Chaque jeudi, dans Ça tourne pas rond, Mardi Noir, psychologue et psychanalyste, répond aux questions que vous lui posez. Quelles que soient vos interrogations, dans votre rapport aux autres, au monde ou à vous-même, écrivez à [email protected], tous vos mails seront lus.
Et chaque mardi, retrouvez le podcast sur Slate Audio.
Chère Mardi Noir,
Je vous écris parce que je me pose en permanence beaucoup de questions, mais une en particulier qui concerne la capacité de mon psy (ou un autre, en ayant déjà consulté une bonne dizaine depuis vingt ans) à m'apporter de l'aide, ou en tout cas à faire que j'évolue dans le bon sens étant donné mon traumatisme. Je suis un homme et j'ai eu («subi», dirait ma psy) des relations sexuelles avec ma mère, de mon enfance à mon adolescence.
Je sais que je ne fais confiance à personne, même pas à ma conjointe, mais je n'y arrive pas...
Laurent
Cher Laurent,
Merci pour vos interrogations que je trouve très précieuses. Déjà, j'aimerais soulever cette idée qu'un psy soit en capacité d'apporter de l'aide ou de faire évoluer dans le bon sens. Qu'est-ce que ce «bon sens»? Oui, le «bon sens» collectif, juridique, citoyen et même civilisationnel est qu'une mère ne doit pas avoir de relations sexuelles avec son fils. Ça, c'est du bon sens. J'imagine bien que vous parliez, vous, d'un bon sens pour, au choix: «aller mieux», «traiter ce traumatisme comme il se doit», etc. Sauf qu'il faudrait déjà trouver un sens voire reconnaître un «hors sens» à cette situation. Donc vous avez parfaitement raison de questionner la capacité d'un psy à vous faire avaler le bon sens d'un tel événement.
Ensuite, en ce qui concerne l'aide qu'un psy peut vous apporter, encore une fois, vous êtes sur la bonne piste! Un psy n'est pas quelqu'un d'aidant, il peut lui arriver de porter secours s'il y a un signal de détresse mais au fond, un psy est là avant tout pour vous entendre, pour vous proposer une relation thérapeutique ou une écoute analytique, décalée.
Et là, je m'interroge sur votre expression «j'ai eu («subi», dirait ma psy) des relations sexuelles avec ma mère». Vous dites «j'ai eu» mais vous corrigez instantanément avec le propos de votre psy. C'est extrêmement délicat ce que vous amenez ici, mais j'ai le sentiment que vous dire que votre mère n'avait pas le droit de vous faire subir ces relations sexuelles n'apportera rien à vos réflexions en cours. Vous le savez déjà.
Les relations sexuelles entre parents et enfants sont subies par l'enfant. Mais dans votre psyché, peut-être que cela n'est pas si clair.

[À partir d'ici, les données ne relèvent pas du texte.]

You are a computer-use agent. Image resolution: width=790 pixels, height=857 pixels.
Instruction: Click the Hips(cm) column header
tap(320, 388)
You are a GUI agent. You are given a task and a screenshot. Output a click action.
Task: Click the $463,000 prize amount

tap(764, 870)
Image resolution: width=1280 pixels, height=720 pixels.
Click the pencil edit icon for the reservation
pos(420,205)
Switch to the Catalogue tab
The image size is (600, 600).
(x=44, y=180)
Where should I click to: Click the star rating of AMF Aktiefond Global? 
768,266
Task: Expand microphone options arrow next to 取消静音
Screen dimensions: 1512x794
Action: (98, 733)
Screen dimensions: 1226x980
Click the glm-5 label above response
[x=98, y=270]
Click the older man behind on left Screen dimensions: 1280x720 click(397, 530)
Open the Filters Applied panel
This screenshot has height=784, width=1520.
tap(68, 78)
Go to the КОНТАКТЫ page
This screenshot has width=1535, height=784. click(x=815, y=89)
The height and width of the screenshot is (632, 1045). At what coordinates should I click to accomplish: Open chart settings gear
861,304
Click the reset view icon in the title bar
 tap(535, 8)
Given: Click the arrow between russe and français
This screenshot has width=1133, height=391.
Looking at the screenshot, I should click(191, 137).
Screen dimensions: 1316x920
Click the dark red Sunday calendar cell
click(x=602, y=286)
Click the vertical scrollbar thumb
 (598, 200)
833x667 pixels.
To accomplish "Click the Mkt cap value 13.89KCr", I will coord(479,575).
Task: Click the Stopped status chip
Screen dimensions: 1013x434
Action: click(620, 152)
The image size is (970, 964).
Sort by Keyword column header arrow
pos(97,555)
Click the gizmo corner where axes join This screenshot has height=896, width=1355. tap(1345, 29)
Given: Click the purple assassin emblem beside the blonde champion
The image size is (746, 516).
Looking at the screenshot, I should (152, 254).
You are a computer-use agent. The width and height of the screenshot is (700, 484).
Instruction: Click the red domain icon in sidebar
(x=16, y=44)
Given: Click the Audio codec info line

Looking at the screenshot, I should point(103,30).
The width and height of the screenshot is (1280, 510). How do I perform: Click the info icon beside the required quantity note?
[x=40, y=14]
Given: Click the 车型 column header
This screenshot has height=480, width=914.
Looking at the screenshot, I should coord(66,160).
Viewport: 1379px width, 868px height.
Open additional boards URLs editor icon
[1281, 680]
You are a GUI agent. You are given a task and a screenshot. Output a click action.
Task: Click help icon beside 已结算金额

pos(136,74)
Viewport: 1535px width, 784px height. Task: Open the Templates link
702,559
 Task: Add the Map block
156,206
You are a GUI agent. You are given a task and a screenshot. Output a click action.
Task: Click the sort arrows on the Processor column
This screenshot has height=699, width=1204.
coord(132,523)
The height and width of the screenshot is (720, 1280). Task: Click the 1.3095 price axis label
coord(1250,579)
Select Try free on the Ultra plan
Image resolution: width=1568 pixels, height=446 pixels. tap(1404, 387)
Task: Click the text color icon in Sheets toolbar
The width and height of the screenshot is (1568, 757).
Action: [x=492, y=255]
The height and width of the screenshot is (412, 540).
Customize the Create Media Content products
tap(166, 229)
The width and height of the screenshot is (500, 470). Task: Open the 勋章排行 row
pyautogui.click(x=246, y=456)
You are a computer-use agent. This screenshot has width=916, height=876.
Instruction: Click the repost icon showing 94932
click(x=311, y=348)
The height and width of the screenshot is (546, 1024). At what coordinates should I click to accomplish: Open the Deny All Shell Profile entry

L'inceste est un grand tabou culturel et pourtant, cela arrive dans beaucoup de foyers. Il est en effet important de rappeler son caractère interdit et les dommages que cela engendre sur celles et ceux qui l'ont subi. Mais il est impossible de s'en tenir là. Surtout chez un psy. Je ne sais pas si un psy apporte de l'aide ou fait évoluer dans le bon sens, je ne suis même pas sûre que cela fasse partie de sa mission première; ce dont je suis presque certaine en revanche, c'est qu'un psy est là pour entendre l'inaudible. L'inaudible de ce qu'il convient de dire en société.
Je précise. Il est fondamental que la société ait un discours normatif, simple, clair sur la condamnation de l'inceste et qui peut s'énoncer ainsi: les relations sexuelles entre parents et enfants sont subies par l'enfant. Mais dans votre psyché, peut-être que cela n'est pas si clair. C'est ce «j'ai eu» qui me met la puce à l'oreille. Et bien sûr, je me trompe peut-être.
S'il y a bien un lieu pour explorer ce «j'ai eu», c'est dans le cabinet du psy. Non pas forcément pour accéder à la pensée commune d'un «j'ai subi» (même si, bien évidemment, ça peut être le sens que prendrait cette exploration) mais surtout pour que vous puissiez accéder à la singularité irréductible à celle d'un autre de ce traumatisme.